§ TASK DETAILS: Copy out all of the following material word for word, keeping each line as it stands.

# Start of SUPPLIED RECORDS

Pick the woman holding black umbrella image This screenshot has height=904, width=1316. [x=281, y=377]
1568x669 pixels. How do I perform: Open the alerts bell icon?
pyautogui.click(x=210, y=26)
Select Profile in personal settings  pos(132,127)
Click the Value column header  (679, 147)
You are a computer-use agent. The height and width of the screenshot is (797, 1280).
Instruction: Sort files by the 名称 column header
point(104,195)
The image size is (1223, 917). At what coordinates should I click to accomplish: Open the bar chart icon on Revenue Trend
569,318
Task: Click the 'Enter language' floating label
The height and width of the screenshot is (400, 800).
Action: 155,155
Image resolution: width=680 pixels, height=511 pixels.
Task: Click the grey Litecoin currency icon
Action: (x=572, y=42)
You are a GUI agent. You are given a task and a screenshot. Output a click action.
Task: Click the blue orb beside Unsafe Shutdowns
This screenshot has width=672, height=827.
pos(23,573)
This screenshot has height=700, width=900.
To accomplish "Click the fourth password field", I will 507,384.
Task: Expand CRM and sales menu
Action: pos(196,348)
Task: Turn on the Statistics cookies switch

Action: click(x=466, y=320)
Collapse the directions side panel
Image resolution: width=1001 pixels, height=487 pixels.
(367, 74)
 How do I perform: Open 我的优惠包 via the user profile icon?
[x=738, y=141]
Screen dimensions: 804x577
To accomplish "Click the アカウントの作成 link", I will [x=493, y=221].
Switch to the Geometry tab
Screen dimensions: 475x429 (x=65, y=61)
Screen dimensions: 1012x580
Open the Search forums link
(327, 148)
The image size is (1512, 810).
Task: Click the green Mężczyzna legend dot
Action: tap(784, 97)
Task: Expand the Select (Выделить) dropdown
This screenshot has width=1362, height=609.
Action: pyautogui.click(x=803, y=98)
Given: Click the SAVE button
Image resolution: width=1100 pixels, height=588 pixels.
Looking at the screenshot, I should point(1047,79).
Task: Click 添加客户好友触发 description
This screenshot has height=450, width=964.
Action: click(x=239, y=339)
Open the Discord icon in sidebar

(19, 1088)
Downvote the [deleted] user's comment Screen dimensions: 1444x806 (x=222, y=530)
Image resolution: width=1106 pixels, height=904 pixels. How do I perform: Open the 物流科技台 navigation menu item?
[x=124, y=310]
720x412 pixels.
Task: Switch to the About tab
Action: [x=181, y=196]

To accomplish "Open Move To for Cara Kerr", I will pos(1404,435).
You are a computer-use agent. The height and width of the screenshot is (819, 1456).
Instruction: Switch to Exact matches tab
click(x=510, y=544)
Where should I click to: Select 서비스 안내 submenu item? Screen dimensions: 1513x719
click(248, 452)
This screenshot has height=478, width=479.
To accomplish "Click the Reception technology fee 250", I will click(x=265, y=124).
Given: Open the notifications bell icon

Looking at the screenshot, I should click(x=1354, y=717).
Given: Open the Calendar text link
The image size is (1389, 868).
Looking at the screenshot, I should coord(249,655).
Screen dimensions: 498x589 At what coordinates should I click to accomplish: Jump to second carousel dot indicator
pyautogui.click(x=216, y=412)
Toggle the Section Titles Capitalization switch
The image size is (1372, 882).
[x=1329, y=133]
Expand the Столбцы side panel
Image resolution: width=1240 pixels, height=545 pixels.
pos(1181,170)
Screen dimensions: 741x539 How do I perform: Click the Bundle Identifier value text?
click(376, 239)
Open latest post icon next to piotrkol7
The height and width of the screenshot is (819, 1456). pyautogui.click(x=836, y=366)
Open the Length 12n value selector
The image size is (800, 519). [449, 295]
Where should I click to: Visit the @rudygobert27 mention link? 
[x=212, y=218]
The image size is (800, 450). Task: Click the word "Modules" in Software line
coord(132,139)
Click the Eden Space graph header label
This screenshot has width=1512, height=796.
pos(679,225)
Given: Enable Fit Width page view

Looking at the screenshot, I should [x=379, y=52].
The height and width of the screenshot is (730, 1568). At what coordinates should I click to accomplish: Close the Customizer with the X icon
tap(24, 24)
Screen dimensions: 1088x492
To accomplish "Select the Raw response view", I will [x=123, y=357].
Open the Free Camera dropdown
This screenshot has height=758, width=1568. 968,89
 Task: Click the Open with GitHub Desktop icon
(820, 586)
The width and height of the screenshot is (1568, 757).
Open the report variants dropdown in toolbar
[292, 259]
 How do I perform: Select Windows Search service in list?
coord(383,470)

# End of SUPPLIED RECORDS

§ WRITTEN RESPONSE:
Pick the woman holding black umbrella image This screenshot has height=904, width=1316. [x=281, y=377]
1568x669 pixels. How do I perform: Open the alerts bell icon?
pyautogui.click(x=210, y=26)
Select Profile in personal settings  pos(132,127)
Click the Value column header  (679, 147)
You are a computer-use agent. The height and width of the screenshot is (797, 1280).
Instruction: Sort files by the 名称 column header
point(104,195)
The image size is (1223, 917). At what coordinates should I click to accomplish: Open the bar chart icon on Revenue Trend
569,318
Task: Click the 'Enter language' floating label
The height and width of the screenshot is (400, 800).
Action: 155,155
Image resolution: width=680 pixels, height=511 pixels.
Task: Click the grey Litecoin currency icon
Action: (x=572, y=42)
You are a GUI agent. You are given a task and a screenshot. Output a click action.
Task: Click the blue orb beside Unsafe Shutdowns
This screenshot has width=672, height=827.
pos(23,573)
This screenshot has height=700, width=900.
To accomplish "Click the fourth password field", I will 507,384.
Task: Expand CRM and sales menu
Action: pos(196,348)
Task: Turn on the Statistics cookies switch

Action: click(x=466, y=320)
Collapse the directions side panel
Image resolution: width=1001 pixels, height=487 pixels.
(367, 74)
 How do I perform: Open 我的优惠包 via the user profile icon?
[x=738, y=141]
Screen dimensions: 804x577
To accomplish "Click the アカウントの作成 link", I will [x=493, y=221].
Switch to the Geometry tab
Screen dimensions: 475x429 (x=65, y=61)
Screen dimensions: 1012x580
Open the Search forums link
(327, 148)
The image size is (1512, 810).
Task: Click the green Mężczyzna legend dot
Action: tap(784, 97)
Task: Expand the Select (Выделить) dropdown
This screenshot has width=1362, height=609.
Action: pyautogui.click(x=803, y=98)
Given: Click the SAVE button
Image resolution: width=1100 pixels, height=588 pixels.
Looking at the screenshot, I should point(1047,79).
Task: Click 添加客户好友触发 description
This screenshot has height=450, width=964.
Action: click(x=239, y=339)
Open the Discord icon in sidebar

(19, 1088)
Downvote the [deleted] user's comment Screen dimensions: 1444x806 (x=222, y=530)
Image resolution: width=1106 pixels, height=904 pixels. How do I perform: Open the 物流科技台 navigation menu item?
[x=124, y=310]
720x412 pixels.
Task: Switch to the About tab
Action: [x=181, y=196]

To accomplish "Open Move To for Cara Kerr", I will pos(1404,435).
You are a computer-use agent. The height and width of the screenshot is (819, 1456).
Instruction: Switch to Exact matches tab
click(x=510, y=544)
Where should I click to: Select 서비스 안내 submenu item? Screen dimensions: 1513x719
click(248, 452)
This screenshot has height=478, width=479.
To accomplish "Click the Reception technology fee 250", I will click(x=265, y=124).
Given: Open the notifications bell icon

Looking at the screenshot, I should click(x=1354, y=717).
Given: Open the Calendar text link
The image size is (1389, 868).
Looking at the screenshot, I should coord(249,655).
Screen dimensions: 498x589 At what coordinates should I click to accomplish: Jump to second carousel dot indicator
pyautogui.click(x=216, y=412)
Toggle the Section Titles Capitalization switch
The image size is (1372, 882).
[x=1329, y=133]
Expand the Столбцы side panel
Image resolution: width=1240 pixels, height=545 pixels.
pos(1181,170)
Screen dimensions: 741x539 How do I perform: Click the Bundle Identifier value text?
click(376, 239)
Open latest post icon next to piotrkol7
The height and width of the screenshot is (819, 1456). pyautogui.click(x=836, y=366)
Open the Length 12n value selector
The image size is (800, 519). [449, 295]
Where should I click to: Visit the @rudygobert27 mention link? 
[x=212, y=218]
The image size is (800, 450). Task: Click the word "Modules" in Software line
coord(132,139)
Click the Eden Space graph header label
This screenshot has width=1512, height=796.
pos(679,225)
Given: Enable Fit Width page view

Looking at the screenshot, I should [x=379, y=52].
The height and width of the screenshot is (730, 1568). At what coordinates should I click to accomplish: Close the Customizer with the X icon
tap(24, 24)
Screen dimensions: 1088x492
To accomplish "Select the Raw response view", I will [x=123, y=357].
Open the Free Camera dropdown
This screenshot has height=758, width=1568. 968,89
 Task: Click the Open with GitHub Desktop icon
(820, 586)
The width and height of the screenshot is (1568, 757).
Open the report variants dropdown in toolbar
[292, 259]
 How do I perform: Select Windows Search service in list?
coord(383,470)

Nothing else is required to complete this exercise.